Michele Claiborn

Michele Claibourn

Assistant Professor of Public Policy


Education & Training
Ph.D. Political Science, University of Wisconsin-Madison
B.A. Political Science, Rice University

As the Director of Equitable Analysis for The Equity Center at UVA, Michele Claibourn leads the Center’s community-engaged data science work in support of a more equitable and just region. She has directed or supervised multiple community-based research projects in the Charlottesville community, including racial equity studies for the City of Charlottesville, Albemarle County, and the Thomas Jefferson Area Coalition for the Homeless. Additional work at the Equity Center includes the collaborative development of the Virginia Evictors Catalog and the Reading Inequities sites, updating and expanding the Stepping Stones report on youth and community well-being in the Charlottesville, region, co-production of the Albemarle County Equity Profile and a regional Orange Dot Report examining family self-sufficiency in the Charlottesville area. Her team’s work was featured by UVA’s 2020 Racial Equity Taskforce. She is currently part of an NSF-Funded Coastal Futures Grant to build a climate equity atlas for Virginia’s Eastern Shore.

Claibourn works to connect the developing data expertise of UVA students to the community as well through her faculty appointment in the Batten School of Leadership and Public Policy where she teaches Imagining Equitable Policy and Public Interest Data: Ethics and Practice. She has previously co-taught Saving Lives with Data and, as a first-gen college student herself, she helped develop and co-teach the first Project First Gen+ class at UVA. She currently holds a courtesy appointment in the School of Data Science, where she helped launch a Community Data Fellows program.

Prior to joining The Equity Center and Batten, she founded and led the StatLab, teaching courses and workshops on computational text analysis, applied causal inference, data wrangling, and machine learning. She built and directed Research Data Services in the UVA Library. As a faculty in UVA’s Political Science Department, she taught graduate courses on probability and statistical theory, linear modeling, time series analysis, and maximum likelihood analysis along with substantive courses in political psychology and communication, the presidency and the public, and campaigns and elections.
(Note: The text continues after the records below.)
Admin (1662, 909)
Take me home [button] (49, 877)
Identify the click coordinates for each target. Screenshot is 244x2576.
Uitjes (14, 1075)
She served as an invited instructor at the Inter-University Consortium for Political and Social Research’s Summer Program on Quantitative Methods of Social Research (2002-2005) teaching advanced maximum likelihood and mixed-effects modeling.

Her research publications include Presidential Campaigns and Presidential Accountability (University of Illinois Press 2011) as well as articles in The Journal of Politics, Political Research Quarterly, Political Communication, Political Behavior, Legislative Studies Quarterly, and PNAS.